Australian technology news, reviews, and guides to help you
Australian technology news, reviews, and guides to help you

How to take photos without touching your phone’s screen

Did you know you could take a photo on your phone without touching the on-screen camera button?

While everything in our smartphone-obsessed world is generally made to be convenient, the simple reality is that some things aren’t as easy as we’d like them to be.

Take the act of taking photos, which should be as simple as touching the screen to fire the photo, and is generally quite easy to do, except when you’re trying to hold the camera as far back as possible because you need more of a wider angle for those selfies. When you’re doing that, it can be difficult to get your hand around to press that on-screen camera button.

And what if you’ve accidentally broken the screen, leaving the camera button in a place where the screen may be less sensitive?

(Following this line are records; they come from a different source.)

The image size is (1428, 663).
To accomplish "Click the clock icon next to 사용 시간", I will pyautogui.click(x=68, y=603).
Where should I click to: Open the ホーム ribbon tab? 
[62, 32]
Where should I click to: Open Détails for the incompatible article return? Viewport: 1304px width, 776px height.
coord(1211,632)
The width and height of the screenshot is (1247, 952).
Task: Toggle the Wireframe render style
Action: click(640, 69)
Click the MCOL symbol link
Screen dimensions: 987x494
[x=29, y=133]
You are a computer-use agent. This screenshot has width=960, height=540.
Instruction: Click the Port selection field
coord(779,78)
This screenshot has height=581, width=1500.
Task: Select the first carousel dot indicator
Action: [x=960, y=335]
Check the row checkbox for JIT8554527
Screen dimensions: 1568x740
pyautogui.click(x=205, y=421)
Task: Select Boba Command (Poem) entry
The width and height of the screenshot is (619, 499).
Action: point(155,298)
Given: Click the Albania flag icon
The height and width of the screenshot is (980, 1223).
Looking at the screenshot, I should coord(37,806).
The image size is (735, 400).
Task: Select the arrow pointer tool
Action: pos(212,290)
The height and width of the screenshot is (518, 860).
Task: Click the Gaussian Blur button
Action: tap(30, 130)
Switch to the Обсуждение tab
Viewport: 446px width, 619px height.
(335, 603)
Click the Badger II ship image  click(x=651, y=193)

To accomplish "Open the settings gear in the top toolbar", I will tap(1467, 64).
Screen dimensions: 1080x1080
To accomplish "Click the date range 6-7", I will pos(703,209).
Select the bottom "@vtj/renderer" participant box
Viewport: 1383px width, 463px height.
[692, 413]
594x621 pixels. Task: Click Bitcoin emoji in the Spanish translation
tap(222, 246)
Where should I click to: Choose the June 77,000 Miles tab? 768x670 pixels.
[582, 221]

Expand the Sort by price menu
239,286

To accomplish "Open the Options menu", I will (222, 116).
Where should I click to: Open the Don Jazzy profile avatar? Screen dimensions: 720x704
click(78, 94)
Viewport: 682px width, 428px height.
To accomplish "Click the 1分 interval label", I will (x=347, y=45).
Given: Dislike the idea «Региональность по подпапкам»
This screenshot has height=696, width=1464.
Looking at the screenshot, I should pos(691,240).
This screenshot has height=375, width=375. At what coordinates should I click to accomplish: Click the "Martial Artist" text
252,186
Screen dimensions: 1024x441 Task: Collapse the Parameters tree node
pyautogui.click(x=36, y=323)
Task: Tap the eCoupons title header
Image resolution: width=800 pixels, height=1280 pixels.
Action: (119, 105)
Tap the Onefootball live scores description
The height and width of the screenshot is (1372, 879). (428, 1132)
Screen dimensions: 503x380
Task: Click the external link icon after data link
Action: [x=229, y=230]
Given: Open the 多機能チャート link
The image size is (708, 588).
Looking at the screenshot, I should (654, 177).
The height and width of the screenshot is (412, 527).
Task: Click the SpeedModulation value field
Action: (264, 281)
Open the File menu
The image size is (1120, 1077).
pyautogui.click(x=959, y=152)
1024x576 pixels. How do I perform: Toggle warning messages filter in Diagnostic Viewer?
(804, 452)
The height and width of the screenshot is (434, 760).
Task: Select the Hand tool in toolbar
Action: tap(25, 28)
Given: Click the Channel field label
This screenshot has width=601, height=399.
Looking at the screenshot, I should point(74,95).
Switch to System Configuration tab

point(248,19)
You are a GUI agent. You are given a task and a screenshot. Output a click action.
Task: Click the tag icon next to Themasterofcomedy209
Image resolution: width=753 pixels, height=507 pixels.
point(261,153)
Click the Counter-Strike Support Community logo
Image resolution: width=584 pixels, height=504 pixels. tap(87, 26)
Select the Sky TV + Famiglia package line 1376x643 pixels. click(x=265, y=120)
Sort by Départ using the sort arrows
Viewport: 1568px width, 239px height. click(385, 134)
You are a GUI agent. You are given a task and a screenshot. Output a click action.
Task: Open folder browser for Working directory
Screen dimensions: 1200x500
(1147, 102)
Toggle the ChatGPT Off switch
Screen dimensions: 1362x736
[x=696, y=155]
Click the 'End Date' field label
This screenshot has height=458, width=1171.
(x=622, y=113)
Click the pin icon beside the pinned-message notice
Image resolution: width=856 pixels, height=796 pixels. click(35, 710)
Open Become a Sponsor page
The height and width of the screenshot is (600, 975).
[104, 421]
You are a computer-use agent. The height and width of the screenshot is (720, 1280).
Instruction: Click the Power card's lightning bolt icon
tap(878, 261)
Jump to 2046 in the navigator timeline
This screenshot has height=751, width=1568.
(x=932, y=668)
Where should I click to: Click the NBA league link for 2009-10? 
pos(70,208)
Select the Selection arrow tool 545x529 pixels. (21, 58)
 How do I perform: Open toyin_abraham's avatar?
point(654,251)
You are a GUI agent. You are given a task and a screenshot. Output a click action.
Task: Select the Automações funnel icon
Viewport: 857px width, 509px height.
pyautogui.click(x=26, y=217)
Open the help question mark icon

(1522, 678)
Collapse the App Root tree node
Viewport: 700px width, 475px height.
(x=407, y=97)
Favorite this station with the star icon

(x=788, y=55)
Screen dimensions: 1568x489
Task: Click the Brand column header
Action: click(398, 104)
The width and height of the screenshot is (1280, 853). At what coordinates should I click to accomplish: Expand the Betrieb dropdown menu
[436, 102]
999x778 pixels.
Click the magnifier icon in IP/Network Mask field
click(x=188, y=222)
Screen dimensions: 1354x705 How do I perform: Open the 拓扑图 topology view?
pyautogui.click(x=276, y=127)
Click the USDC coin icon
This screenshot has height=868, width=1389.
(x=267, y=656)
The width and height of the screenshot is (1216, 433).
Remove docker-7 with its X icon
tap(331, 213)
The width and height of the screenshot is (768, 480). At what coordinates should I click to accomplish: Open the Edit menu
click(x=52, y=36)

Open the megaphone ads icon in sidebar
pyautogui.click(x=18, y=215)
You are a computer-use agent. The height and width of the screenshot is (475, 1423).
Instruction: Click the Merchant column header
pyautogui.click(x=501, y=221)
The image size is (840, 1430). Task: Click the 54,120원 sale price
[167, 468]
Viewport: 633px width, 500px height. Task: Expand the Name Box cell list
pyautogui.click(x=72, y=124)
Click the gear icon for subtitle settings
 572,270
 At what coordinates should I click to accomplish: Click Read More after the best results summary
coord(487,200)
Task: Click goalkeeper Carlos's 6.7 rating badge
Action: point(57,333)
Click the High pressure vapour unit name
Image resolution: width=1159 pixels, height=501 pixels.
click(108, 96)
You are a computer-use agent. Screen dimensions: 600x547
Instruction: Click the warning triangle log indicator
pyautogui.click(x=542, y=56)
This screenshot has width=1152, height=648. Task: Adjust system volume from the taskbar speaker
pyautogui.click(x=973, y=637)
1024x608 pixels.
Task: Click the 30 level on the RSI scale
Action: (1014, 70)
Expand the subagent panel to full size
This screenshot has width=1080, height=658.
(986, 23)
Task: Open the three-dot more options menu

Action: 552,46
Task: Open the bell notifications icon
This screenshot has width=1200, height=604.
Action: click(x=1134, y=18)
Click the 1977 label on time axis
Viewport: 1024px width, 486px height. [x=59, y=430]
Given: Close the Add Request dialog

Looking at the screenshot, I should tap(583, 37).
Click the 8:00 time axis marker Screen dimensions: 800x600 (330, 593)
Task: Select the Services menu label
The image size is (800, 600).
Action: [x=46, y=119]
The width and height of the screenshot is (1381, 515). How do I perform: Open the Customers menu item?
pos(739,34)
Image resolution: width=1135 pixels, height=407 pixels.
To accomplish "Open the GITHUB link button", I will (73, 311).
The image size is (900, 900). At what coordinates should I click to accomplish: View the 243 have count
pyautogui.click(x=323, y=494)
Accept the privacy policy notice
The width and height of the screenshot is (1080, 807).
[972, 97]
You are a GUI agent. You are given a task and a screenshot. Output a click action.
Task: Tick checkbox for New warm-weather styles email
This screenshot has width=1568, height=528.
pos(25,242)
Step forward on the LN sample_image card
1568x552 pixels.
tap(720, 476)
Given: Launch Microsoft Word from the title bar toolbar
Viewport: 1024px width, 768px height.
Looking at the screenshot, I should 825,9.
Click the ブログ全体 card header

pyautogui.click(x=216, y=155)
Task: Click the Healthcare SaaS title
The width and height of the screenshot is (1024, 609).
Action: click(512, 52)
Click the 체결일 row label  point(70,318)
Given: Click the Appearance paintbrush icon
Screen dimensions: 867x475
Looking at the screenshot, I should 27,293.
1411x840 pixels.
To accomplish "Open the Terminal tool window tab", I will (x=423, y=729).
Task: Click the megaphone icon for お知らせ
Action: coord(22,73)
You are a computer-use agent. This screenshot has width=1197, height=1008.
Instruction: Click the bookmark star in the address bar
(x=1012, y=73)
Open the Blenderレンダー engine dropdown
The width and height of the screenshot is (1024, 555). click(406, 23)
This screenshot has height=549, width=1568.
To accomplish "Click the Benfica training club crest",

You’re definitely going to have a few troubles, too, especially until you replace the screen, if you even do that at all.

Fortunately, smartphones have a workaround that is remarkably easy to remember when it comes to taking photos, allowing you to fire the camera without touching the screen: press one of the volume keys.

Android or iPhone, pick a volume key — any volume key — and a smartphone will fire the photo regardless of the camera mode you’re in, selfie camera or rear camera.

While the volume keys used to work on older phones as a form of zoom, these days they fire the camera, triggering the camera you’re using to fire the image, front or rear.

In fact, the volume key trigger is specifically what selfie sticks use when they either plugged in or using Bluetooth to connect to your phone. While they may not be an audio device, the buttons on the sticks transmit a volume command to the phone to fire the button, allowing your camera to get super far from your head, but still allowing that camera button to fire.

That volume button trick is also useful if your phone happens to be highly water resistant, including devices like the iPhone 7, iPhone 8, iPhone X, Samsung Galaxy S8, Galaxy Note 8, Sony Xperia XZ, Sony Xperia XZ Premium, LG G6, Google Pixel 2 XL, HTC U11, etc.

When a phone is submersed in water, the water acts like a giant button, essentially touching the screen at once. If launched into camera mode ahead of time, most phones know to ignore a massive touch like this, and so you need a different way of firing the screen: the volume button.

About the only time the volume button won’t work to fire your photos is when your phone is off, but that one should be fairly self-explanatory.